Label-free hematology analysis using deep-ultraviolet microscopy

Abstract

Hematological analysis, via a complete blood count (CBC) and microscopy, is critical for screening, diagnosing, and monitoring blood conditions and diseases but requires complex equipment, multiple chemical reagents, laborious system calibration and procedures, and highly trained personnel for operation. Here we introduce a hematological assay based on label-free molecular imaging with deep-ultraviolet microscopy that can provide fast quantitative information of key hematological parameters to facilitate and improve hematological analysis. We demonstrate that this label-free approach yields 1) a quantitative five-part white blood cell differential, 2) quantitative red blood cell and hemoglobin characterization, 3) clear identification of platelets, and 4) detailed subcellular morphology. Analysis of tens of thousands of live cells is achieved in minutes without any sample preparation. Finally, we introduce a pseudocolorization scheme that accurately recapitulates the appearance of cells under conventional staining protocols for microscopic analysis of blood smears and bone marrow aspirates. Diagnostic efficacy is evaluated by a panel of hematologists performing a blind analysis of blood smears from healthy donors and thrombocytopenic and sickle cell disease patients. This work has significant implications toward simplifying and improving CBC and blood smear analysis, which is currently performed manually via bright-field microscopy, and toward the development of a low-cost, easy-to-use, and fast hematological analyzer as a point-of-care device and for low-resource settings.

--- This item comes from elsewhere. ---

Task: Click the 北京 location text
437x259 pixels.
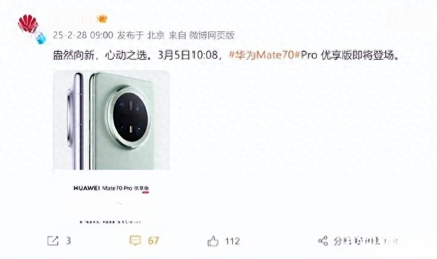Action: [x=156, y=36]
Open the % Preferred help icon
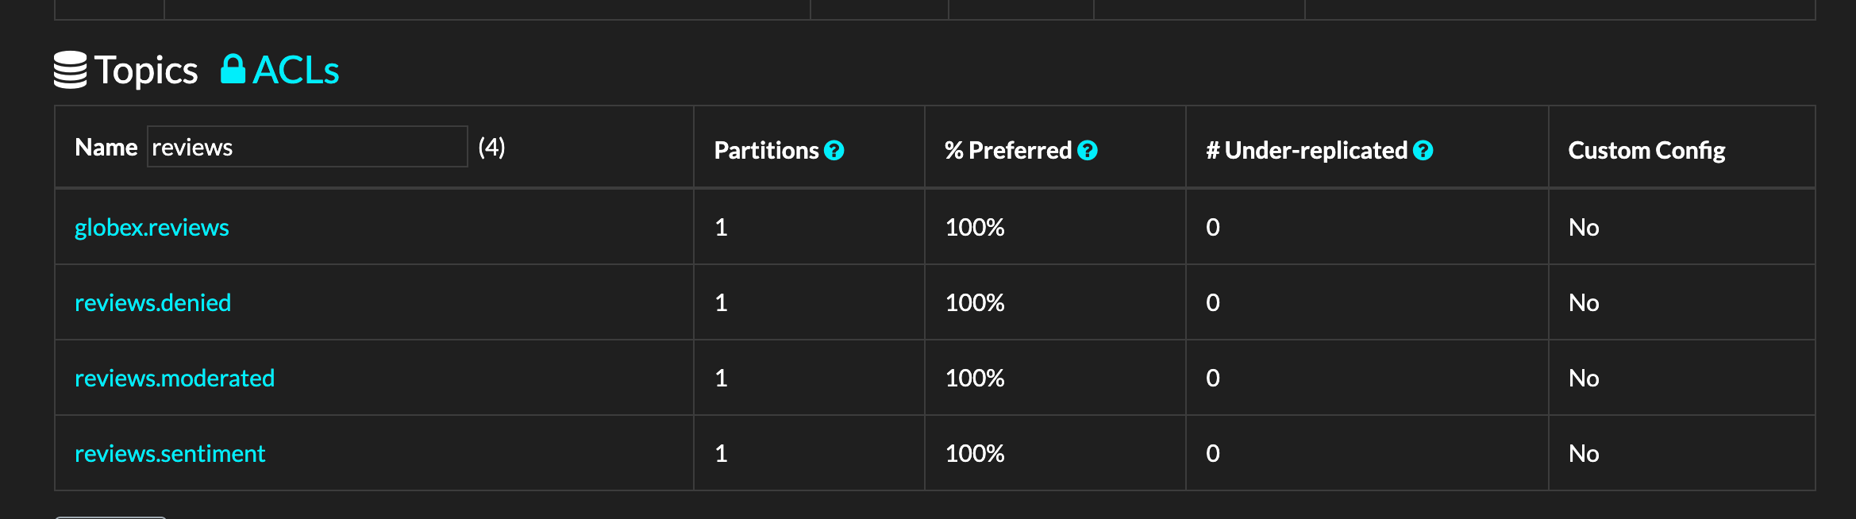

Keywords: deep-UV microscopy; hematology analysis; label-free cell classification; molecular imaging; point-of-care diagnosis.

Fig. 1.

System setup and method for UV microscopy of blood samples. (A) Schematic of the deep-UV microscope consisting of an ultrabroadband plasma source, short-pass dichroic mirror, UV band-pass filters, UV microscope objective, and UV-sensitive camera. (B) Pseudocolorization scheme with optimized weights and gamma values for each channel along with an example colorized UV and its respective Giemsa-stained bright-field image. Nucleic acid and protein mass maps of the same cell are also shown. (Scale bar: 5 µm.) (C) Schematic of the blood smear sample preparation and imaging protocol. Blood smears were imaged immediately with the UV system, then the smears were fixed, stained, and imaged with a conventional bright-field microscope for comparison.

Fig. 2.

Mosaic collection of different blood cell types as depicted by the label-free pseudocolorized UV images and the Giemsa-stained images of the same cells. (Scale bars: 7 µm.)

Fig. 3.

Hb characterization in healthy and sickled RBCs. (A) MCH values obtained from two healthy (n = 40) and two SCD patients (n = 40). (B) Cell area from healthy and SCD donors. (C) Average Hb mass per square area for healthy and SCD RBCs. (D) Scatter plot of MCH vs. cell area for healthy and SCD samples, with insets showing example RBC Hb mass maps (in femtograms per square micrometer). (Inset scale bar: 5 µm.)

Fig. 4.

Five-part WBC differential from label-free UV images. (A) Cellular intensity variance plotted against cell diameter to perform a three-part WBC differential with blue color representing the granulocytes, red for lymphocytes, and purple for monocytes. (B) ROC curves associated with our machine learning-based granulocyte classification, thereby providing a five-part WBC differential. (C) Scatter plot of the granulocyte subtypes based on the three top-ranked features.

Fig. 5.

Large-area (1 × 2 mm²) fixative-free, unstained, pseudocolorized UV image of a whole blood sample collected from an SCD patient (A) along with the corresponding bright-field microscopy image after fixing and staining (B). (Scale bars: 200 µm.) The selected magnified insets highlight cellular features with black arrowheads pointing to neutrophils, orange arrowheads showing the sickled RBCs, and the red arrowheads point to lymphocytes. (Inset scale bars: 30 µm.)

Fig. 6.

Wide-field unstained pseudocolorized UV image of a sample collected from the bone marrow of a healthy donor (A) along with the corresponding white-light bright-field microscopy image after staining (B). (Scale bars: 200 µm.) The selected magnified insets highlight cellular features of various myelopoietic and erythropoietic cells such as promyelocytes (orange arrowheads), myelocytes (brown arrowheads), metamyeloctes (black arrowheads), band neutrophils (yellow arrowheads), lymphocytes (red arrowheads), and normoblasts (blue arrowheads). (Inset scale bars: 30 µm.)

Fig. 7.

Wide-field unfixed and unstained pseudocolorized UV image of a spiculated bone marrow aspirate (A) and the corresponding white-light bright-field microscopy image after fixing and staining (B). The red arrowheads point to spicules present in the smear. (Scale bars: 200 µm.)